THE PROBLEM — Write out again the entries from the first line to the line that includes "Launch Disney+ from the Explore group", keeping both of those lines.

Data excerpts —
····················

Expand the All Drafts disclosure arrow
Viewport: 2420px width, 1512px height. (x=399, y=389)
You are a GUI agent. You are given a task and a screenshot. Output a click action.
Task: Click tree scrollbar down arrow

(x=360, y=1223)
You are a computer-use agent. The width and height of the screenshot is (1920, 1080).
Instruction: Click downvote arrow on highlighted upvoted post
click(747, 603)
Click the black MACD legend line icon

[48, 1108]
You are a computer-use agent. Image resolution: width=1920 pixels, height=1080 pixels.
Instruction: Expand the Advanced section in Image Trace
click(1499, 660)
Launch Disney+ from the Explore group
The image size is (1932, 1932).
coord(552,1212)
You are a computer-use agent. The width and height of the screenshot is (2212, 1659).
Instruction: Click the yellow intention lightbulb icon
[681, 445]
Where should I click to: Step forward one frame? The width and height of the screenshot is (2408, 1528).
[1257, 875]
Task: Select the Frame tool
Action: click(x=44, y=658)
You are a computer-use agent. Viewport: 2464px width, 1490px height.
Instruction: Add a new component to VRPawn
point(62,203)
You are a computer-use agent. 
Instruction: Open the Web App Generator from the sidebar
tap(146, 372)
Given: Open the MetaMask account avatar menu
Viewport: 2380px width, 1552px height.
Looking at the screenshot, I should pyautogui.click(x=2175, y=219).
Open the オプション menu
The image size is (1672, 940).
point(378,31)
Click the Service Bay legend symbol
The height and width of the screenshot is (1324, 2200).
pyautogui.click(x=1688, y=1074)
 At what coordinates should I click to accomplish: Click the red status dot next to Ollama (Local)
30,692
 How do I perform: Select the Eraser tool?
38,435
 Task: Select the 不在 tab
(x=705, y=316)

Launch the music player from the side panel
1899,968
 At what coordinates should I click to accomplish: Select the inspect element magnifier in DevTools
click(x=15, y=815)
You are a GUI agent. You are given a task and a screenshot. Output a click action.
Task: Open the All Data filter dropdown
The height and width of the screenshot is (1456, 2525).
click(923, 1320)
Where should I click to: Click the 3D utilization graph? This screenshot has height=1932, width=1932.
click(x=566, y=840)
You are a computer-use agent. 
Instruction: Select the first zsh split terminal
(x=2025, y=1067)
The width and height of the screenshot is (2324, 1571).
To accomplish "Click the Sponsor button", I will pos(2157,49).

····················

TASK ANSWER —
Expand the All Drafts disclosure arrow
Viewport: 2420px width, 1512px height. (x=399, y=389)
You are a GUI agent. You are given a task and a screenshot. Output a click action.
Task: Click tree scrollbar down arrow

(x=360, y=1223)
You are a computer-use agent. The width and height of the screenshot is (1920, 1080).
Instruction: Click downvote arrow on highlighted upvoted post
click(747, 603)
Click the black MACD legend line icon

[48, 1108]
You are a computer-use agent. Image resolution: width=1920 pixels, height=1080 pixels.
Instruction: Expand the Advanced section in Image Trace
click(1499, 660)
Launch Disney+ from the Explore group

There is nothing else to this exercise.